Fast Rates for Nonstationary Weighted Risk Minimization

TL;DR

This paper analyzes the out-of-sample prediction error of weighted empirical risk minimization under nonstationary data, providing bounds that adapt to distribution drift and data dependence.

Contribution

It offers a general decomposition of excess risk, oracle inequalities under mixing conditions, and applies these to various models, achieving near-optimal rates.

Findings

Provides a decomposition of excess risk into learning and drift error terms.

Establishes oracle inequalities for the learning error under mixing conditions.

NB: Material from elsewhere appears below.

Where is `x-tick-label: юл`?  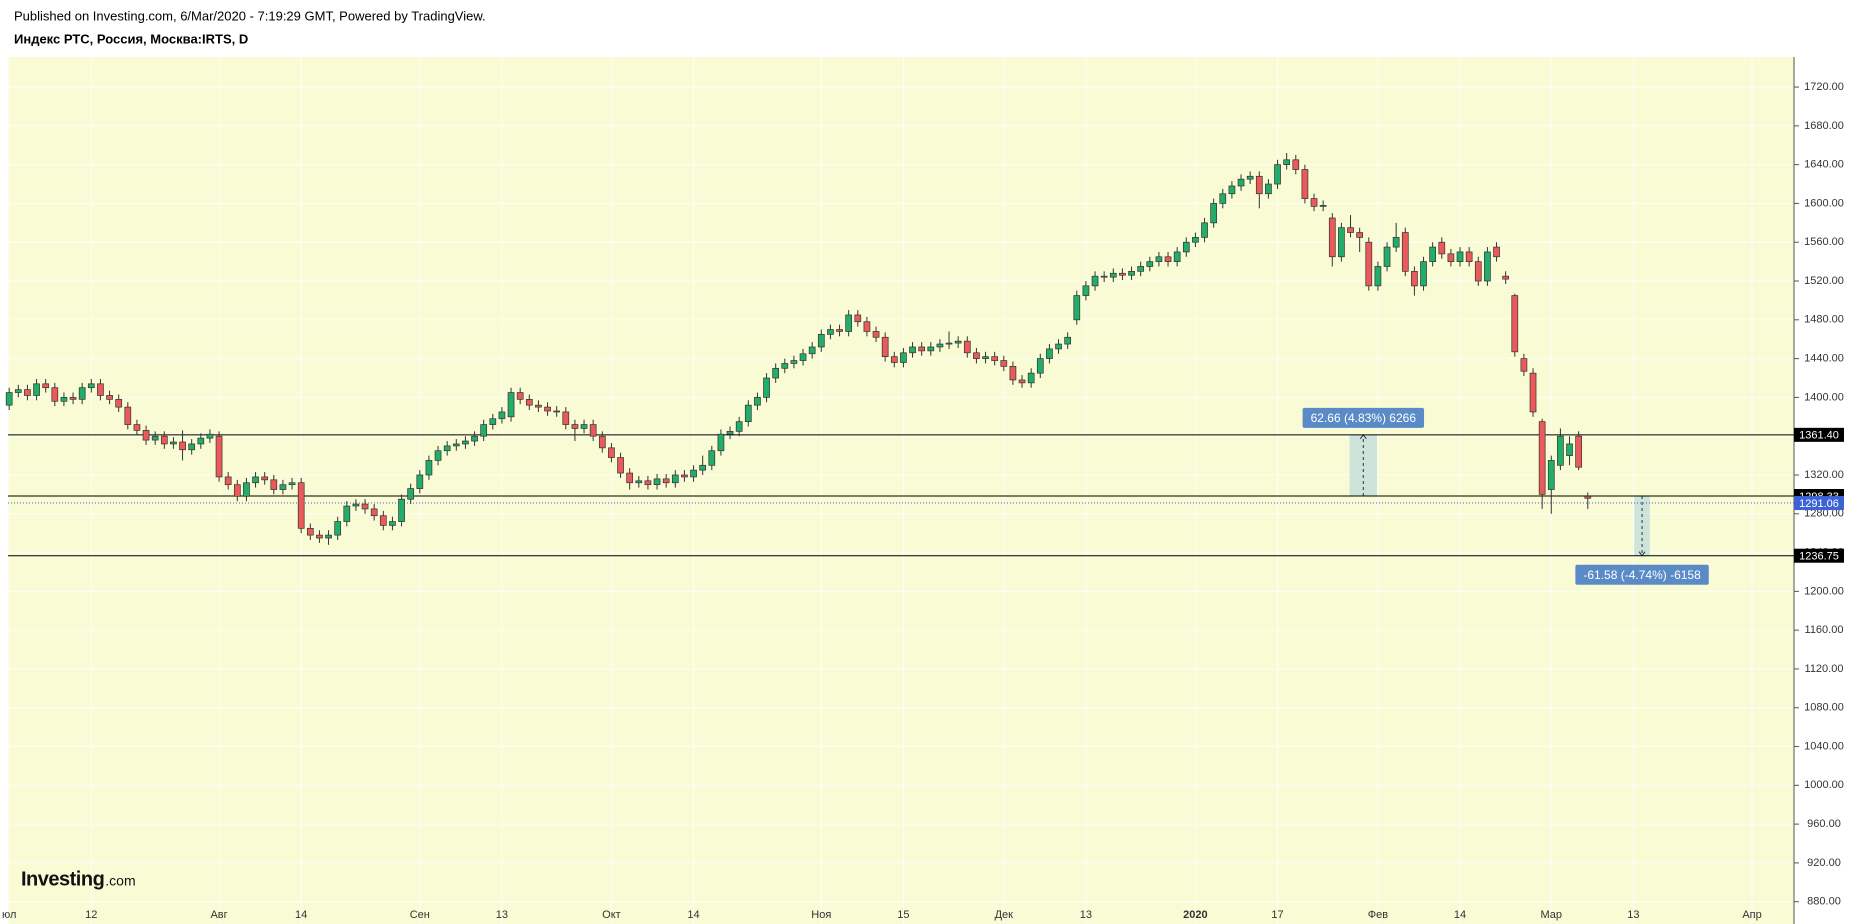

Achieves minimax-optimal rates in stationary and unweighted cases.

Abstract

Weighted empirical risk minimization is a common approach to prediction under distribution drift. This article studies its out-of-sample prediction error under nonstationarity. We provide a general decomposition of the excess risk into a learning term and an error term associated with distribution drift, and prove oracle inequalities for the learning error under mixing conditions. The learning bound holds uniformly over arbitrary weight classes and accounts for the effective sample size induced by the weight vector, the complexity of the weight and hypothesis classes, and potential data dependence. We illustrate the applicability and sharpness of our results in (auto-) regression problems with linear models, basis approximations, and neural networks, recovering minimax-optimal rates (up to logarithmic factors) when specialized to unweighted and stationary settings.